**Exercise**
Below are some records. Write out exactly their lines from the one with "Instruction: Click the" through the one with "Click the pan knob on track 8", and leave the pictures behind.

*** Extracted entries Section Begins ***

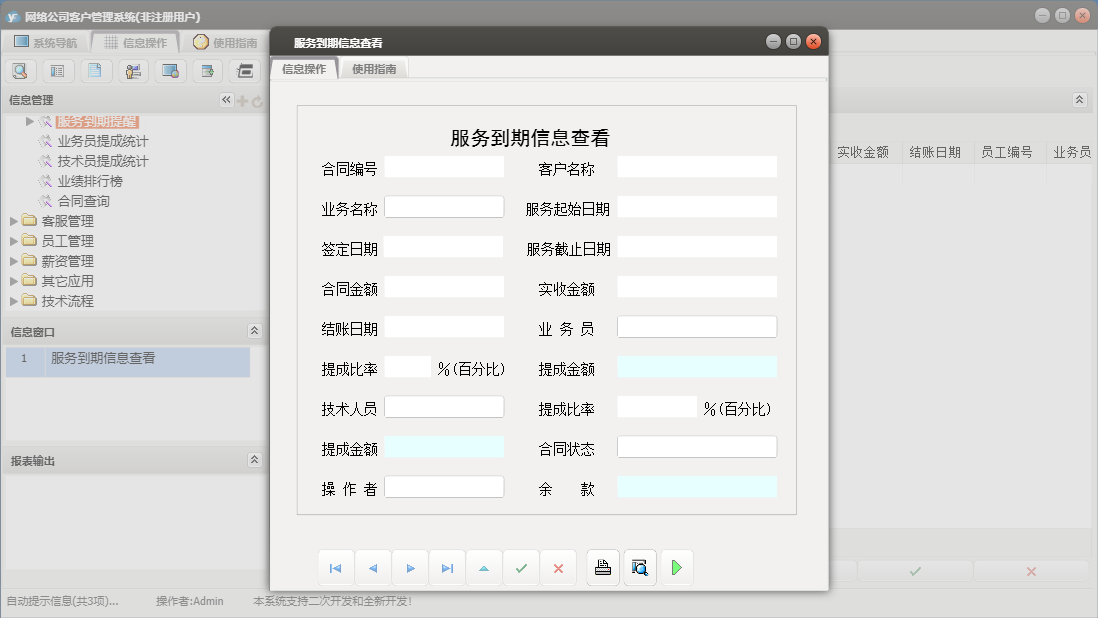Go to previous record in dialog

373,568
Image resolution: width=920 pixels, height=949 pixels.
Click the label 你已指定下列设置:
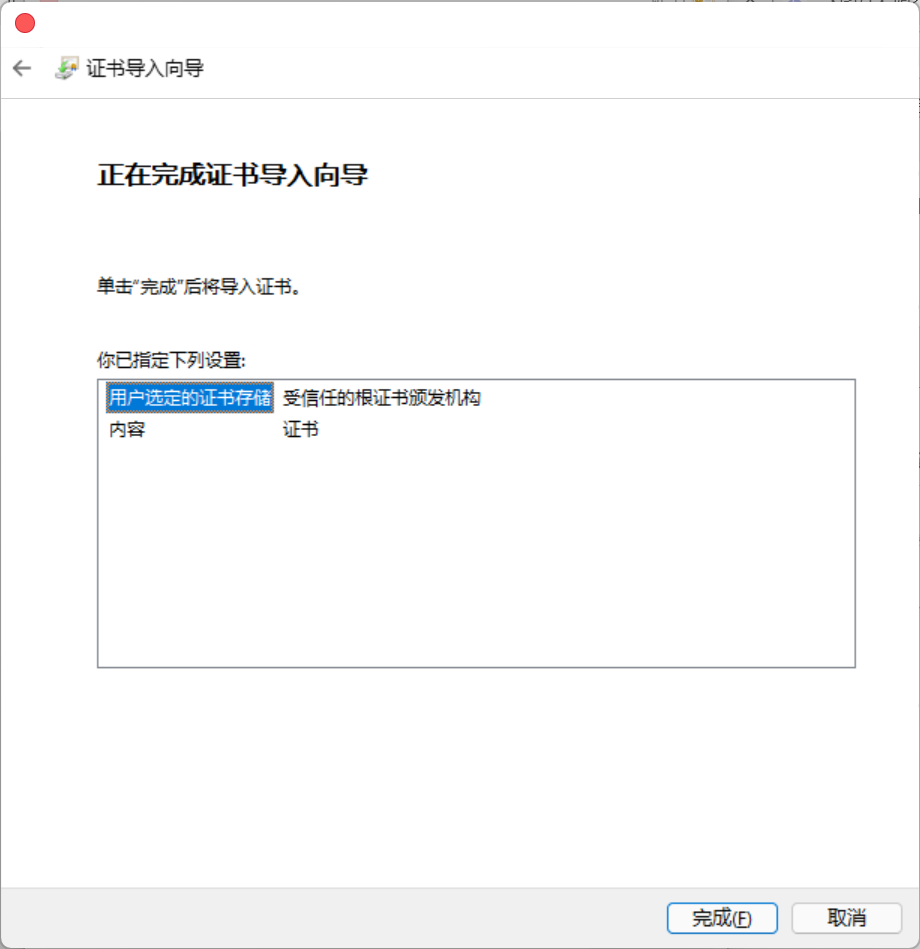[x=171, y=360]
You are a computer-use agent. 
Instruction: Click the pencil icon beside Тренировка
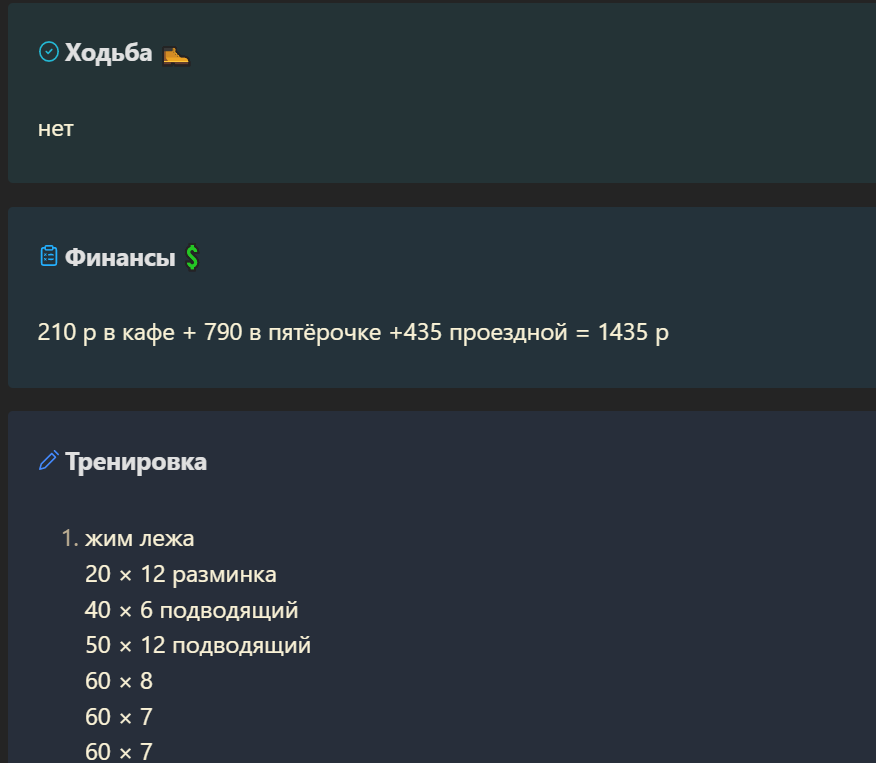49,461
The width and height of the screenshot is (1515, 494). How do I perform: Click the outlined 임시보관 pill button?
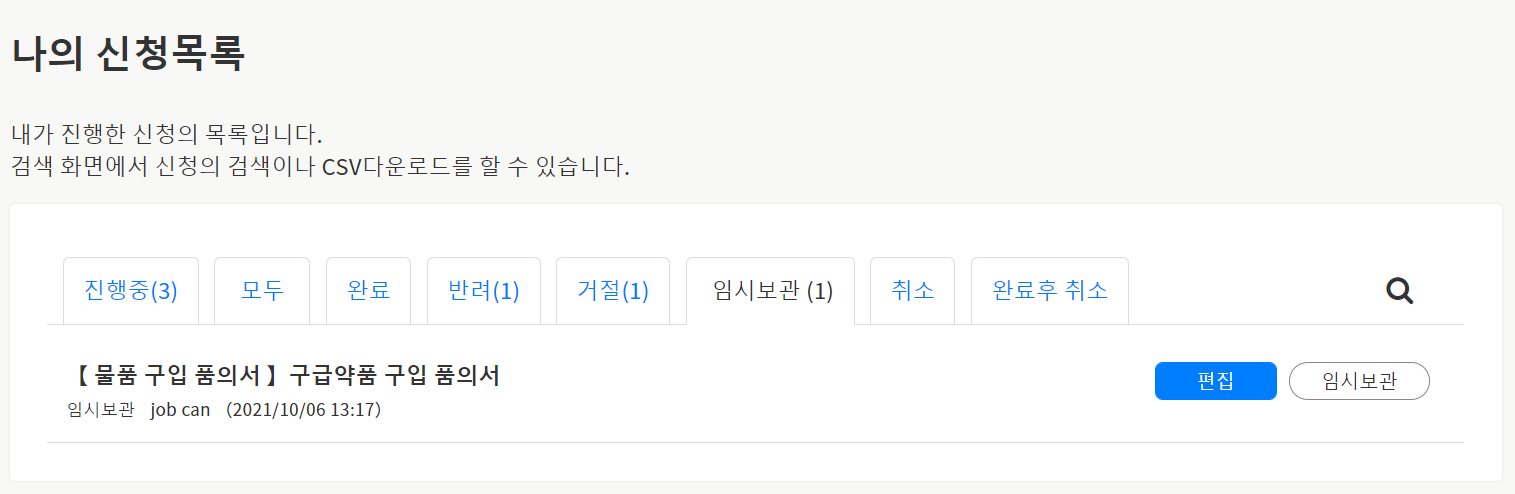[x=1359, y=381]
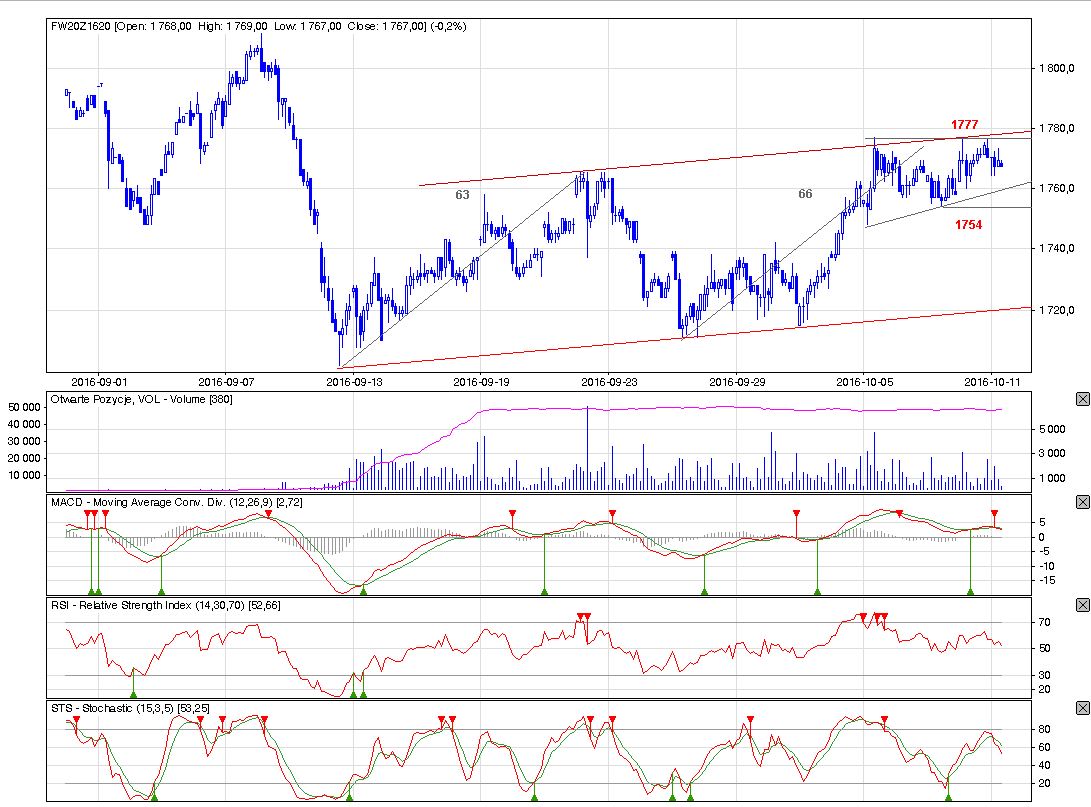Click the rightmost green marker in MACD panel
This screenshot has width=1091, height=807.
[970, 592]
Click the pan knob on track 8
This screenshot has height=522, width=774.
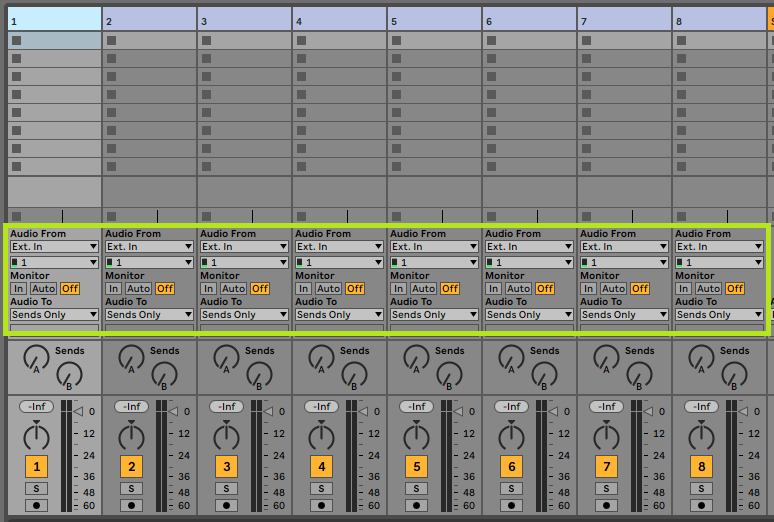pos(702,436)
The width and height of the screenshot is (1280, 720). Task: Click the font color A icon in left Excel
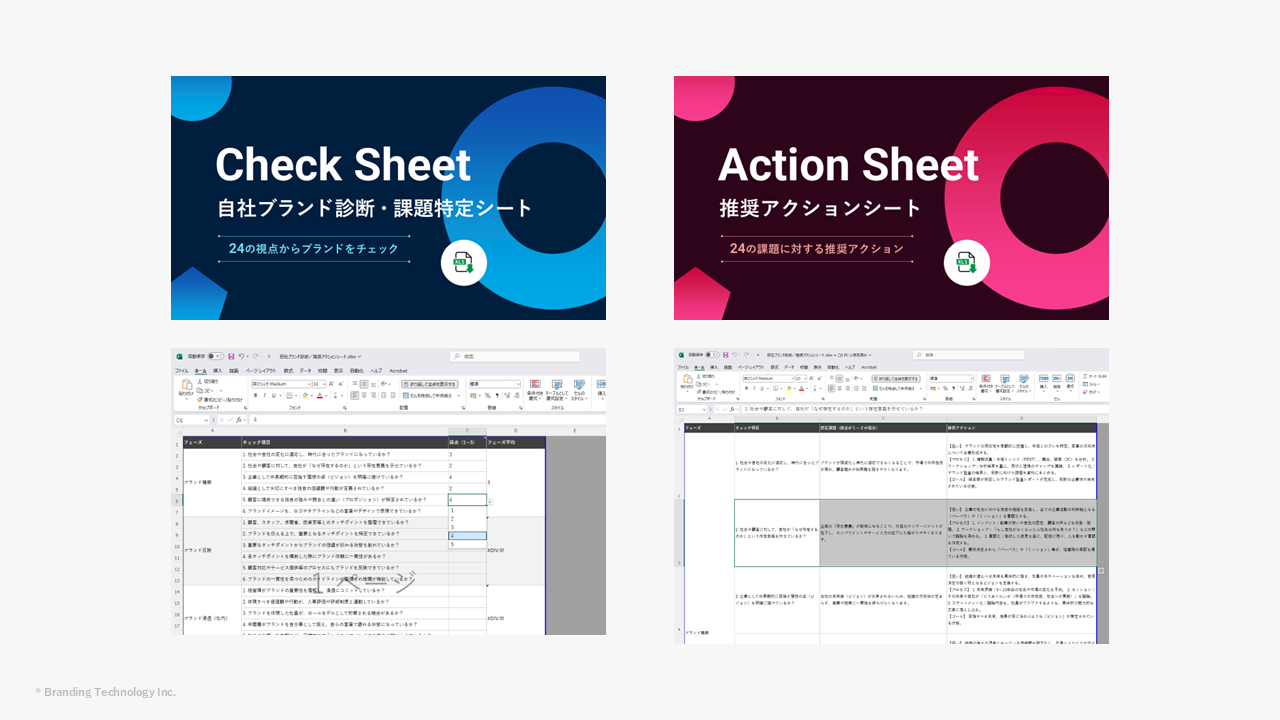319,395
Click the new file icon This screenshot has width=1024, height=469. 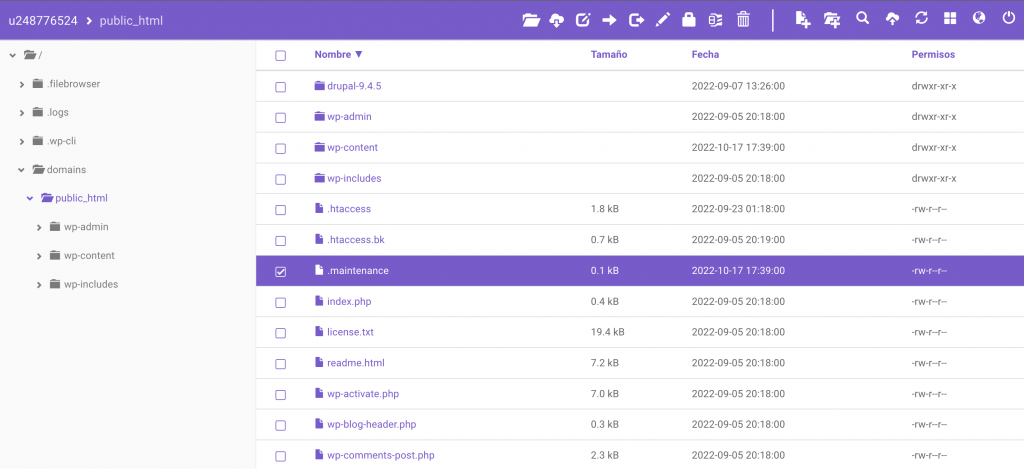pos(802,19)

*** Extracted entries Section Ends ***

**Answer to this exercise**
Instruction: Click the pencil icon beside Тренировка
49,461
The width and height of the screenshot is (1515, 494). How do I perform: Click the outlined 임시보관 pill button?
[x=1359, y=381]
Click the rightmost green marker in MACD panel
This screenshot has width=1091, height=807.
[970, 592]
Click the pan knob on track 8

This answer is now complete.